EXERCISE:
Copy everything from the start of the records down through the line containing "Action: tap(65, 381)", substituting "usage statistics" for "anonymous statistics" and keeping all else unchanged.

INPUT RECORDS:

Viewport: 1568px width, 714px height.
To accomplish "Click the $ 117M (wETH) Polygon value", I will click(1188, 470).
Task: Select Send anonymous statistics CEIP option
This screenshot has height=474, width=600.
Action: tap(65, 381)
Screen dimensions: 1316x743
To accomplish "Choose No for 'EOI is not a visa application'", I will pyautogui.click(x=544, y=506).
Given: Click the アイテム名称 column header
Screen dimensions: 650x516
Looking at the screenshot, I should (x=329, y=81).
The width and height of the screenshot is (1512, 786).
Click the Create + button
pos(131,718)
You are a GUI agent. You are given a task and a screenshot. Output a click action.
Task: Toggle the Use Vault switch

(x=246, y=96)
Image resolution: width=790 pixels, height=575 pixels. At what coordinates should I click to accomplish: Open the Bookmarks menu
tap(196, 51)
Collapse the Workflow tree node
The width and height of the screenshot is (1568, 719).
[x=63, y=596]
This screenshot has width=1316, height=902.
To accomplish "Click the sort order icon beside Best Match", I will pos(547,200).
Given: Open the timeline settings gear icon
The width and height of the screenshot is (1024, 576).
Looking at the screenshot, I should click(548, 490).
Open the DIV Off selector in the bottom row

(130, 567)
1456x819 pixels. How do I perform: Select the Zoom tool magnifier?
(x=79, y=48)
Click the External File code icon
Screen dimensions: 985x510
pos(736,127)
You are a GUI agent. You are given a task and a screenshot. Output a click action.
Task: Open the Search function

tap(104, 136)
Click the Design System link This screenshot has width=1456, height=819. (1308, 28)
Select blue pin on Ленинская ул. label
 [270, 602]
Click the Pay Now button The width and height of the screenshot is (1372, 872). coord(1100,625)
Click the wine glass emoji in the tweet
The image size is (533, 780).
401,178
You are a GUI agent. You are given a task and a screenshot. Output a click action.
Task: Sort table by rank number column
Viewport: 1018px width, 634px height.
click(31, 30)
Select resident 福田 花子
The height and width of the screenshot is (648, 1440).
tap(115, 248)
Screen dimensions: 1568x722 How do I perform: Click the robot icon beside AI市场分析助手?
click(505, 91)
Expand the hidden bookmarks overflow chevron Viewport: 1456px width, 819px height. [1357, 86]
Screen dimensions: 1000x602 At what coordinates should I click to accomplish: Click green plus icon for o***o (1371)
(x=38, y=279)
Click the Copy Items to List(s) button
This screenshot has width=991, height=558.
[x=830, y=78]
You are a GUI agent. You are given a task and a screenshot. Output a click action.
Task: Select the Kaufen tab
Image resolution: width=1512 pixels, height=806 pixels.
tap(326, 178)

FULL ANSWER:
Viewport: 1568px width, 714px height.
To accomplish "Click the $ 117M (wETH) Polygon value", I will click(1188, 470).
Task: Select Send usage statistics CEIP option
This screenshot has height=474, width=600.
Action: tap(65, 381)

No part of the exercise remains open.